Several weeks ago a resident along Pillsbury Road came to the council to plead for them to do something to slow traffic down now that hundreds of new homes are being built in the area and traffic has increased significantly. She noted the radar speed trailers the police department places sometimes along Pillsbury will often slow people down momentarily but them they speed up when they pass it.

Police Chief Jodie Estarziau has indicated officers will do stepped up enforcement patrols when they can keeping in mind the city has three dedicated traffic officers for a city of 80,450 residents and more than  220 centerline miles of streets.

Singh has argued passive traffic calming devices that force motorists to slow down are more effective in terms of cost and actual results given Manteca — or any city for that matter — doesn’t have the resources to have officers everywhere. It is why many other cities make more use of traffic calming devices than Manteca does.

Councilman Mike Morowit has expressed frustration with the city’s responses to neighborhood concerns. One of the most recent are concerns along Mission Ridge Drive about pedestrian safety as well as parked cars and even homes being struck by speeders.
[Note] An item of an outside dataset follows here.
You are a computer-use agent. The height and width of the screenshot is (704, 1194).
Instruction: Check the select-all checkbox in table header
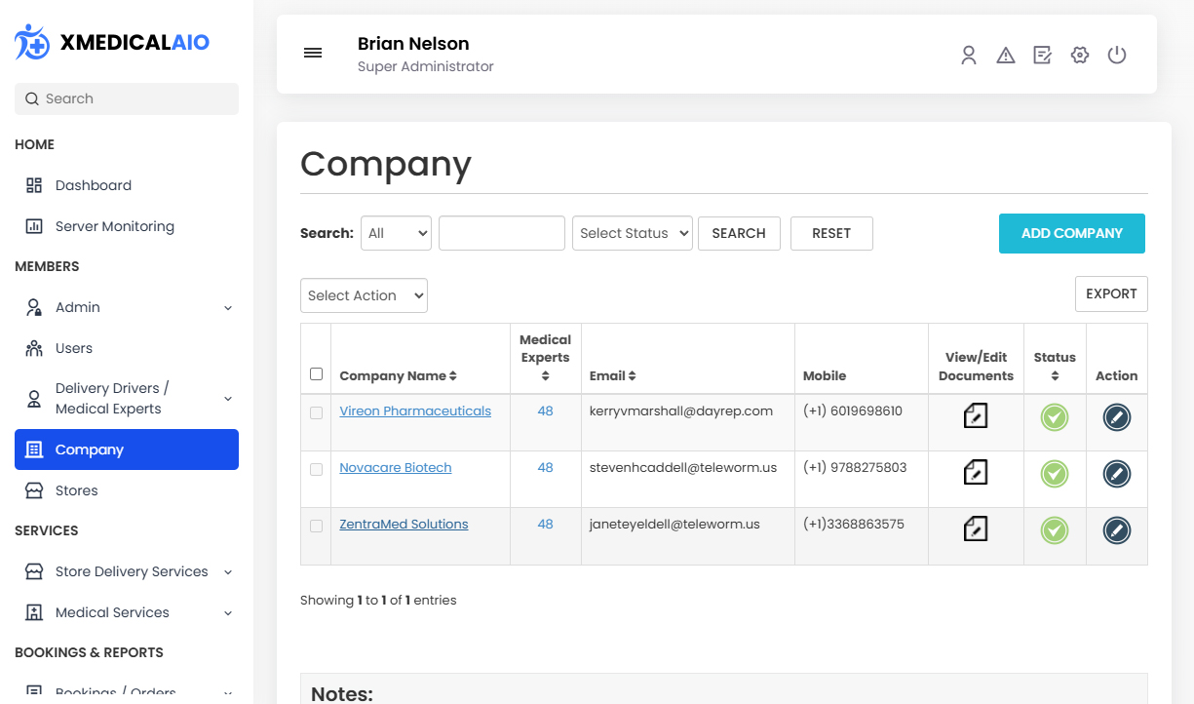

Residents along Mission Ridge have asked for high visibility crosswalks and several more stop signs to enhance pedestrian safety and reduce speeding.

Manteca’s response to neighborhood traffic concerns fell off significantly a decade ago. That was when the recession hit and the city eliminated a position of a traffic engineer that was last filled by Dave Vickers.

Prior to that when neighbor concerns arose, Vickers would meet with residents to determine issues, share information from radar surveys that often show residents in the neighborhood create many of the speeding issues, mull over possible solutions, and then gain a consensus of what type of solution to ask the City Council to approve.

Vickers also was the person responsible to make sure the city wasn’t creating undo traffic safety issues when approving new projects.

The city created the traffic engineer position back in the 1980s when they approved the center anchored by SaveMart on North Main Street and failed to align the entrance/exit onto Louise Avenue with the driveway for the center that is now anchored by 24 Hour Fitness. The result of the non-alignment driveways has been to create numerous safety issues as well as confusion.

The 11 traffic calming devices identified in the program established in 2000 includes pavement markings, speed and warning signs, turn restrictions, street trees, chokers and bulb-outs, forced channelization, one-way streets, street closing, chicanes, traffic circles or roundabouts, and traffic signals.